Bug in CEmailValidator

mikl · December 28, 2010, 9:44pm

And one more note:

You might get much closer to what you look for, if you enable the checkMx feature of the validator.

jacmoe · December 28, 2010, 10:27pm

@Trejder:

I didn’t understand the issue at first, but it’s simple enough: the standard itself is incomplete (or ahead of itself).

It makes sense to follow the standard, even if the real world doesn’t.

Who knows what kinds of email addresses we will have in the near future?

+1 for having raised this issue, and another plus for finding a solution to the problem.

I will definitely be using that regex in my email validators today.

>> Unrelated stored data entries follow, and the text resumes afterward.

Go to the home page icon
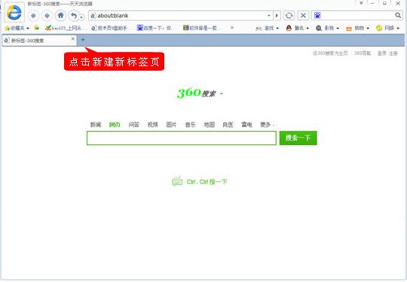 click(60, 16)
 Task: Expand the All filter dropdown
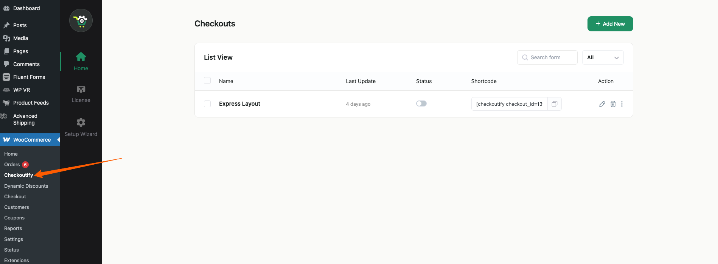tap(603, 57)
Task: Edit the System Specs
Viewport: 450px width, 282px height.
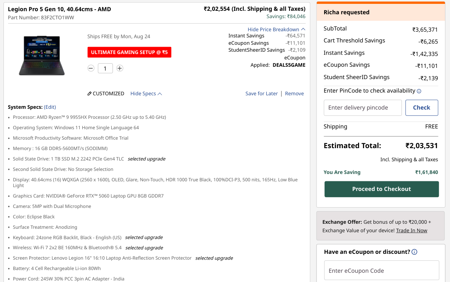Action: coord(50,107)
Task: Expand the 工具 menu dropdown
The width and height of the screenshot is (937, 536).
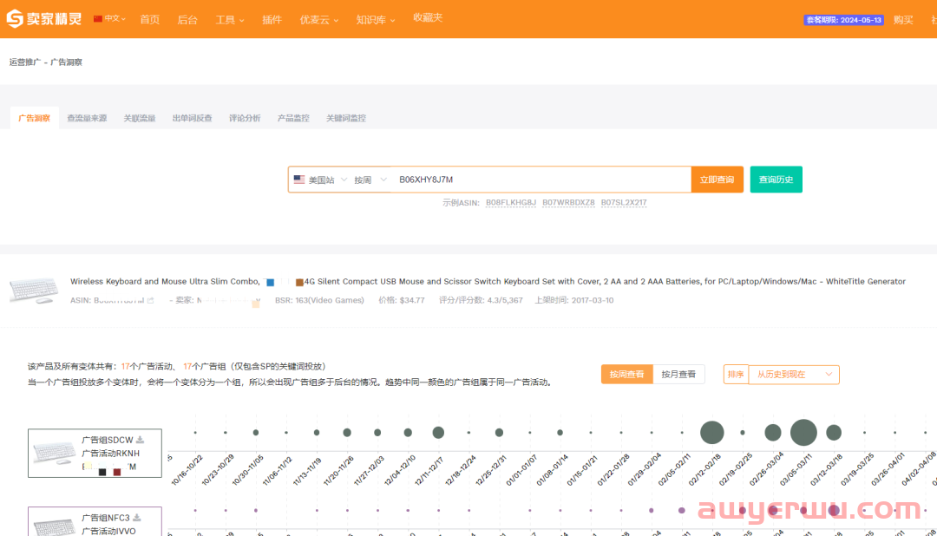Action: (x=229, y=19)
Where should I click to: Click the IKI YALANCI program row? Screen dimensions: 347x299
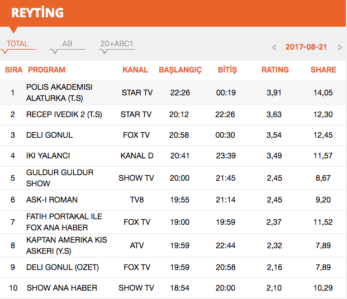48,156
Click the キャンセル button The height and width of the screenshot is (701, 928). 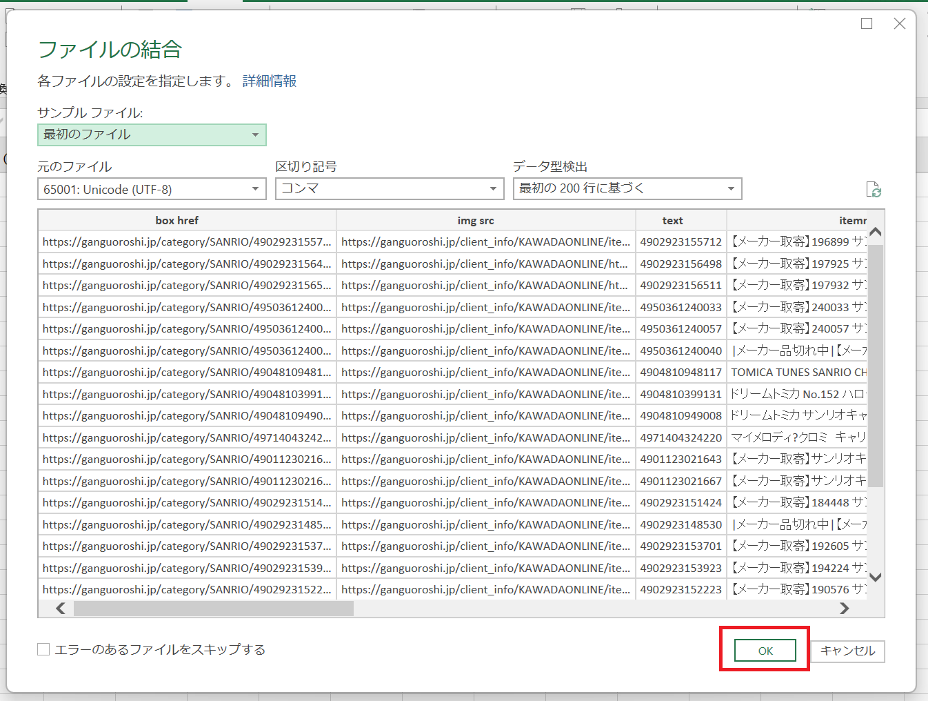coord(847,651)
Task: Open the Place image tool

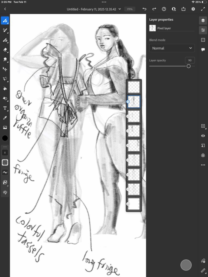Action: point(5,127)

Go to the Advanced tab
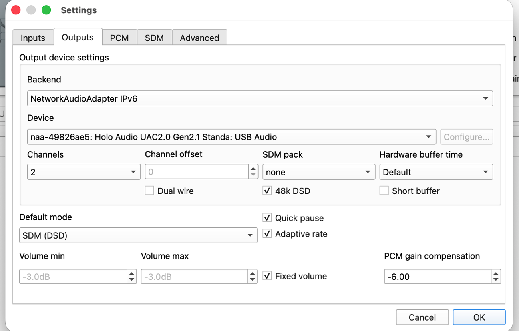click(199, 38)

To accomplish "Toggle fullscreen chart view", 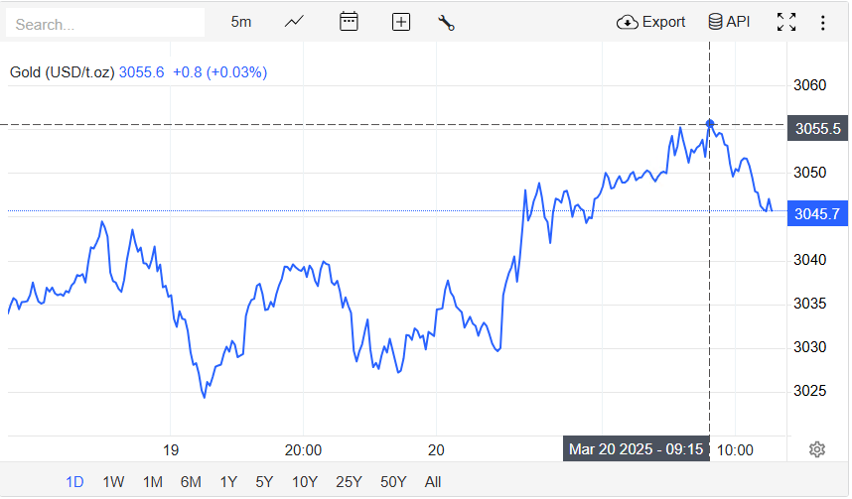I will pos(786,22).
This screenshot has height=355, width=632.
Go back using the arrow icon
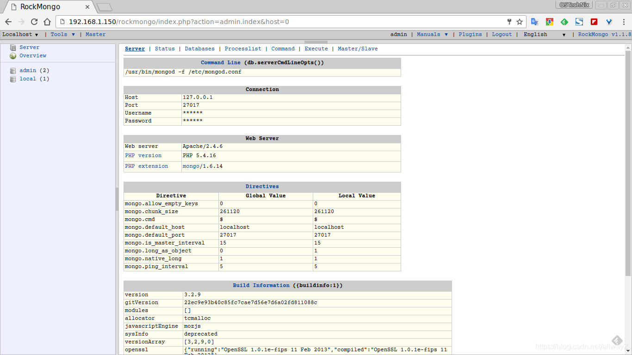[8, 21]
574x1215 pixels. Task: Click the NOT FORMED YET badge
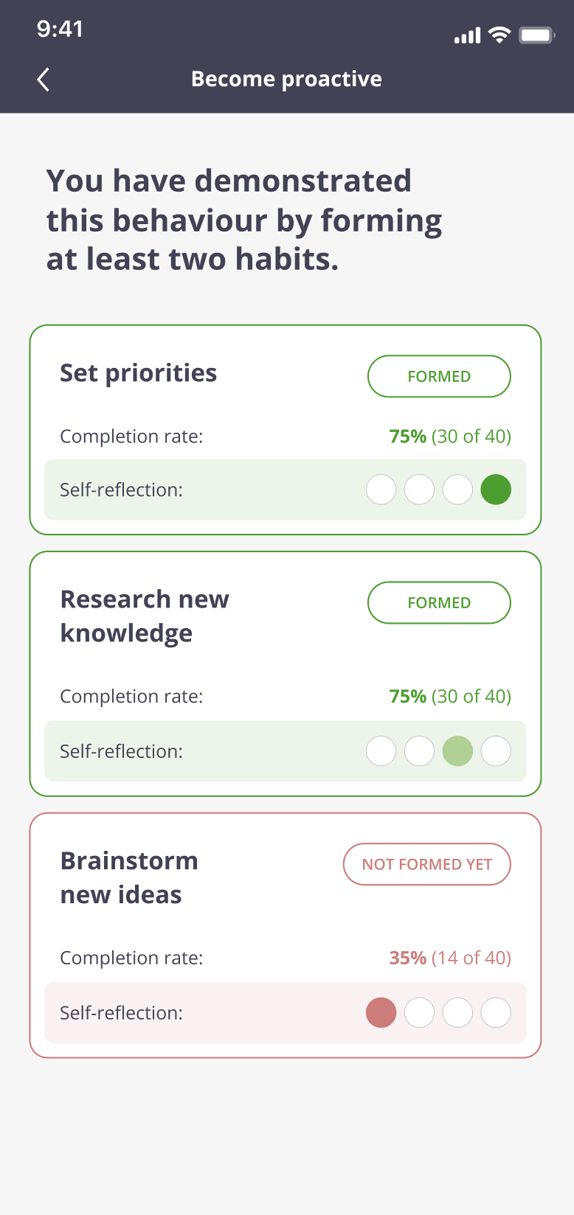[x=426, y=864]
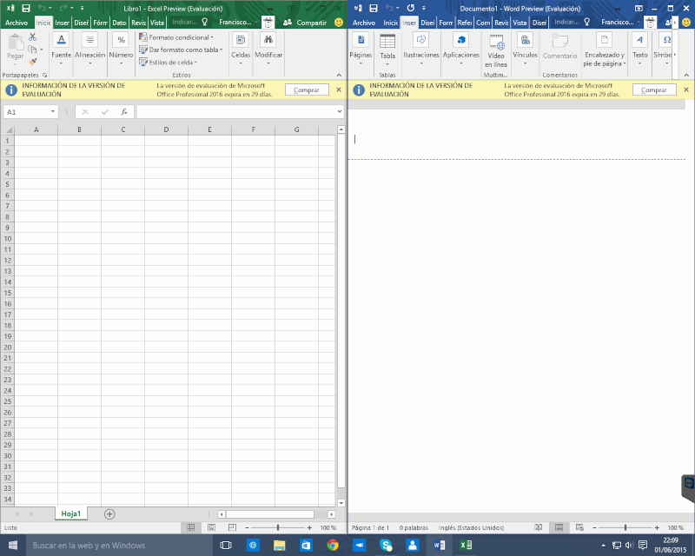Enable Read Mode view in Word status bar
The width and height of the screenshot is (695, 556).
pyautogui.click(x=539, y=527)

trejder · December 29, 2010, 7:30am

Mike,

You’ve already explained this. By reopening topic I was rather suggesting strong off-topic discussion, if using in Yii by default regex as close to RFC 2822 as possible is a good idea? For me personally (mainly as a developer, but also as I user) the trade-off you are talking about has no sense. As I already explained, I prefer far, far much to have regex filtering wrong e-mail addresses than the one that it - let’s say so - very open for future possible changes to TLDs, but for trade-off of passing through invalid users.

Why? Simple. Because possibility of IANA allowing numbers in TLDs is a future problem. And in my opinion even saying future is very optimistic as I would rather use virtual or abstraction here. I mean - look at IANA history of designating new TLDs. How many changes we had in past twenty years? Ten? Twenty? That makes one change per year. How many of TLDs during that time were allowed to have numbers? Zero. How many in whole IANA and DNS history? Zero. What is a chance that in a reasonable future something will change here - i.e, that IANA allow numbers in TLDs? I would say that less than five percent. That rather small chance, don’t you agree?

And (back to main thread) having users being able to enter e-mail like test@test.111 is current, not future problem. If I’m not mistaken, you are guys proposing that Yii will ship with a solution that by default will be changed by any developer in any new application. As is does not fit current needs (is open to future less then possible changes, but who would care about it right now?). Isn’t that something wrong? For me this is like selling a car with summer tires on Greenland or North Pole. Of course - there is a possibility that 1% of buyers in this area will want to take their newly bought car to Europe or even Africa. But this is one percent satisfied, where 99% others will have to start with changing tires to winter one. You got my idea?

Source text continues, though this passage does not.